Dear advertisers: It’s time to stop supporting BuzzFeed Video - l33tbro
https://medium.com/swlh/dear-advertisers-its-time-to-stop-supporting-buzzfeed-video-10f1f423a645#.qeqa0p5si
======
lacker
I get why the author is annoyed, but that isn't how intellectual property
works.

Let's dig into one example. In 2013 the author made a video series called "How
Do Black People Feel About?", two years later BuzzFeed made a series called
"Ask an Asian", and the author thinks it's a ripoff.

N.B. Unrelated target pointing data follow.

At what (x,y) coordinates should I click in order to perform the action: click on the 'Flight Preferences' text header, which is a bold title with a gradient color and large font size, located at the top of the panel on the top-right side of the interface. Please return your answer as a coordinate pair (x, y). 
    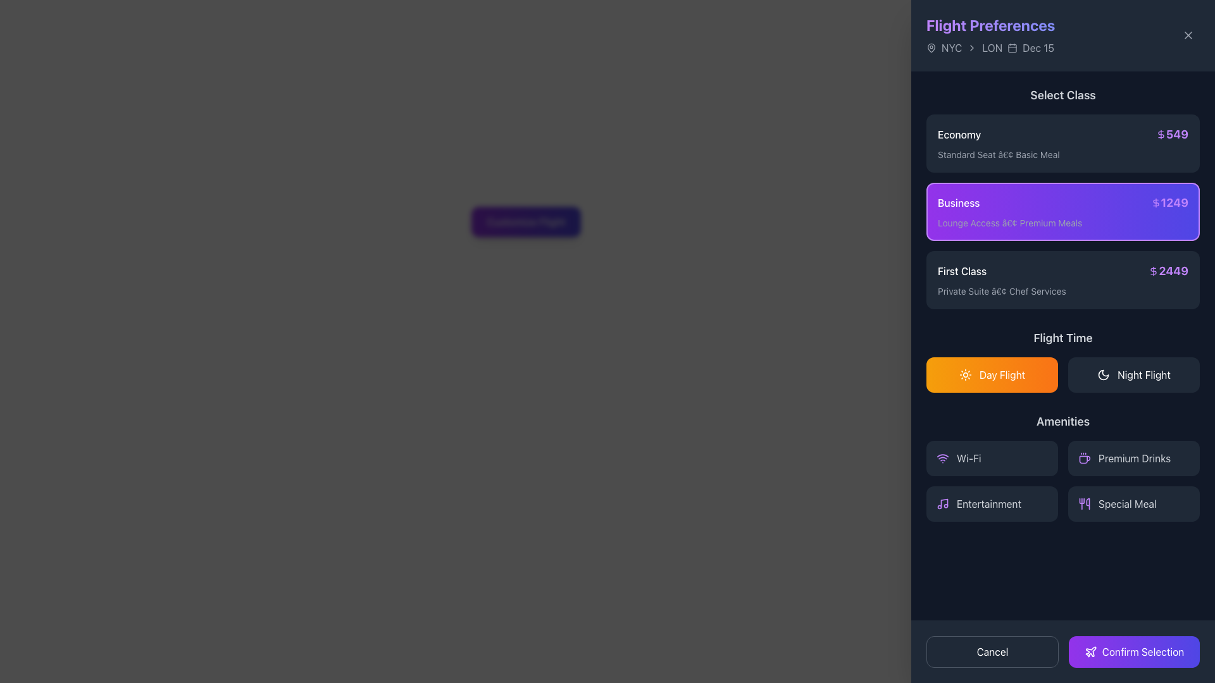
    Looking at the image, I should click on (990, 25). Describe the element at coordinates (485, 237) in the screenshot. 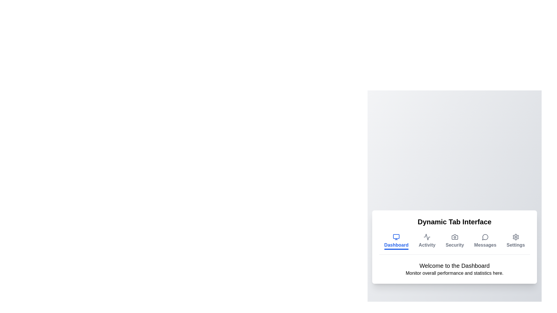

I see `the 'Messages' icon in the bottom navigation bar` at that location. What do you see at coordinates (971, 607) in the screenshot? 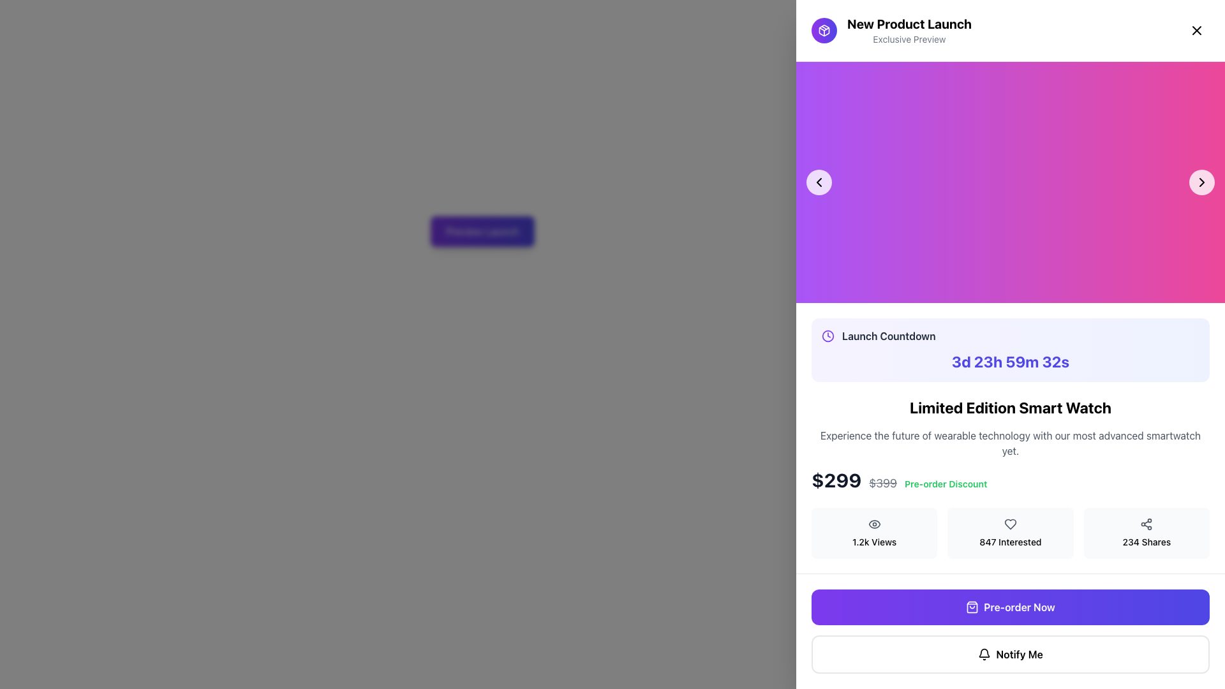
I see `the shopping bag icon located inside the 'Pre-order Now' button, positioned toward the left end of the button next to the text` at bounding box center [971, 607].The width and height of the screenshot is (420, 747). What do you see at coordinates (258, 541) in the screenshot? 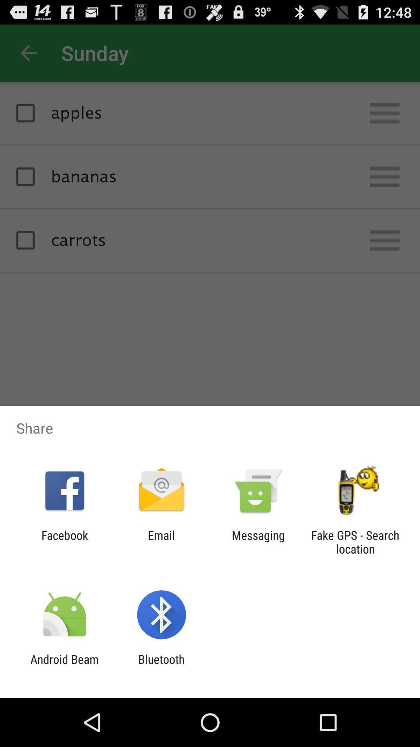
I see `item next to the fake gps search` at bounding box center [258, 541].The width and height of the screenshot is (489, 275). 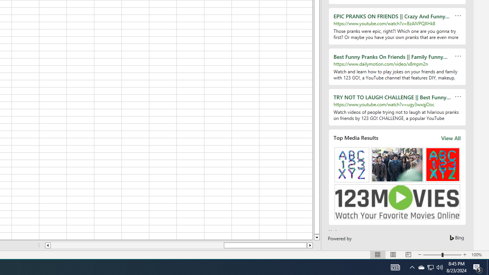 What do you see at coordinates (47, 245) in the screenshot?
I see `'Column left'` at bounding box center [47, 245].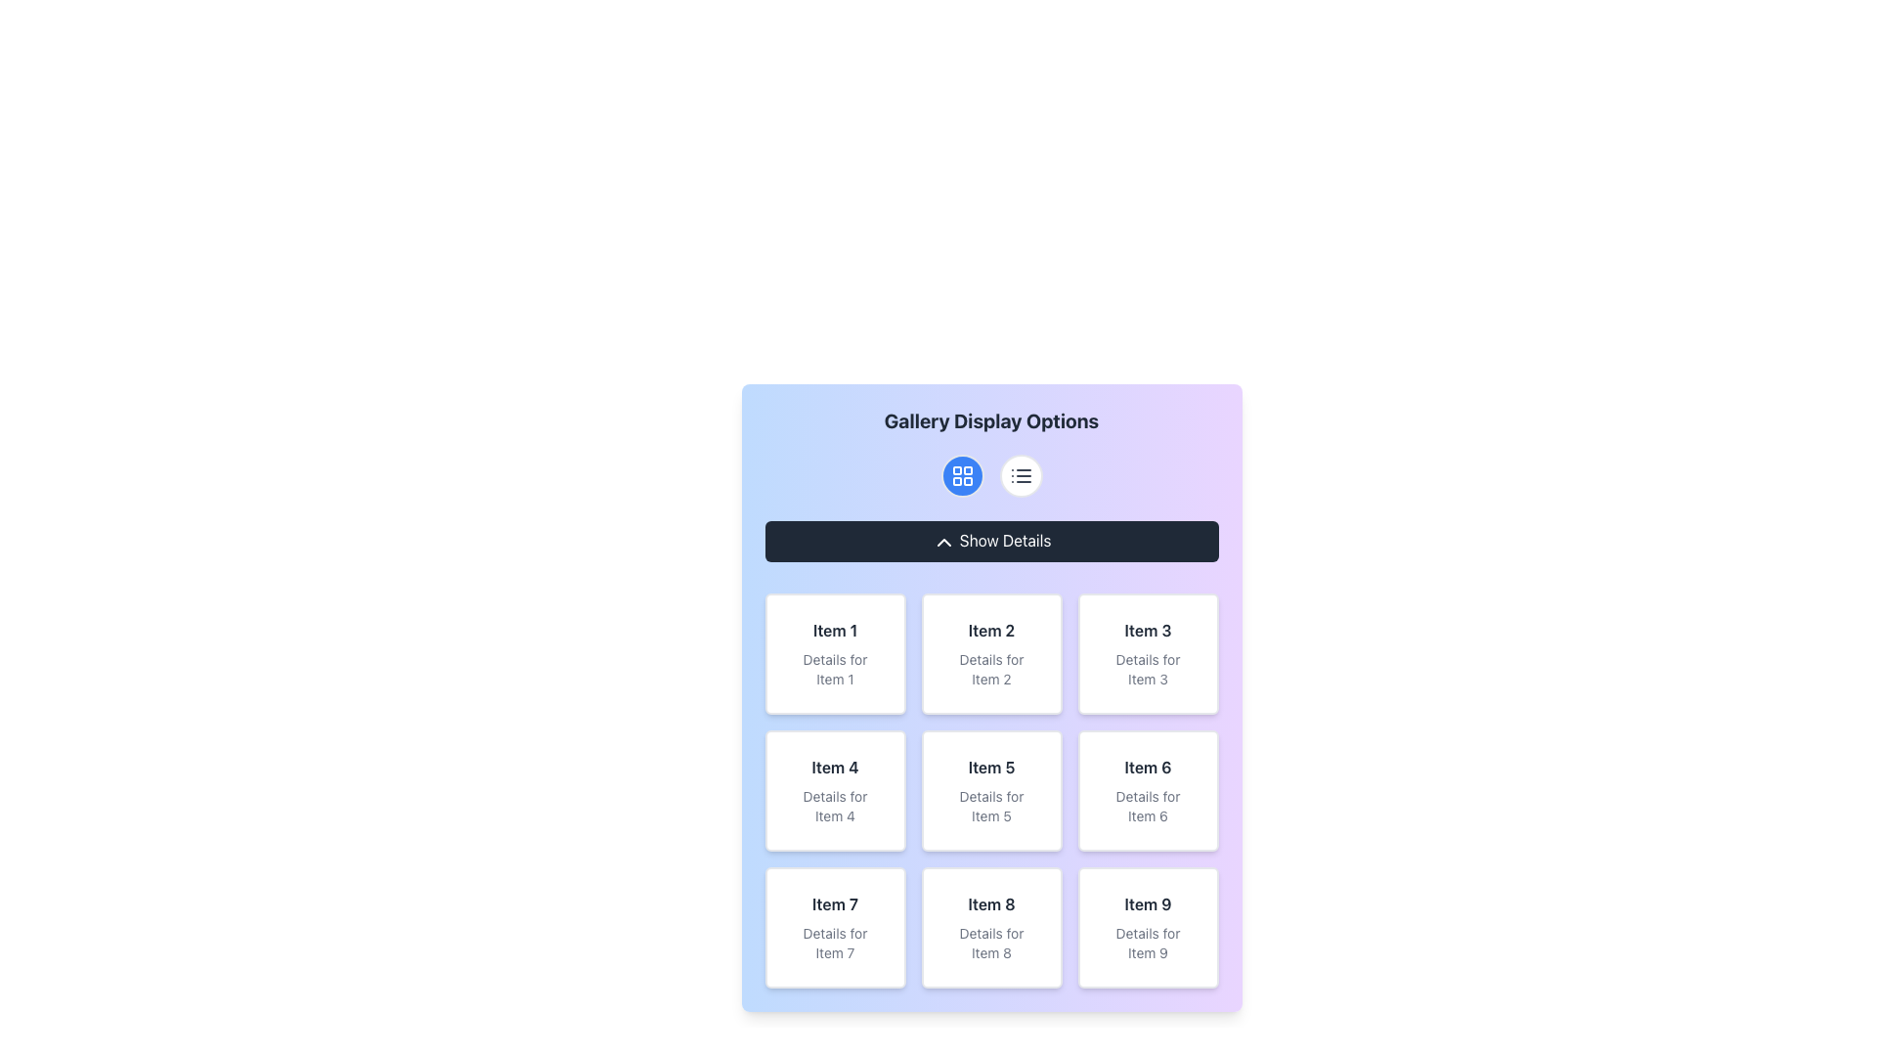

Is it a ripoff? Not unless they are both ripoffs. Looking around, that isn't
even the first thing called "Ask an Asian". The Huffington Post ran a similar
bit a year before either of the video series:
[http://www.huffingtonpost.ca/tetsuro-shigematsu/asian-
bc_b_1...](http://www.huffingtonpost.ca/tetsuro-shigematsu/asian-
bc_b_1778549.html)

All that is going on here is that there is a limited amount of ideas for funny
internet videos, and often you will see a funny video that is pretty similar
to another. That's it. Maybe it was inspired by watching others, but it
doesn't matter. You just can't own an idea as general as "making art with
pancakes".

------
ChuckMcM
Doesn't DMCA work against buzzfeed videos?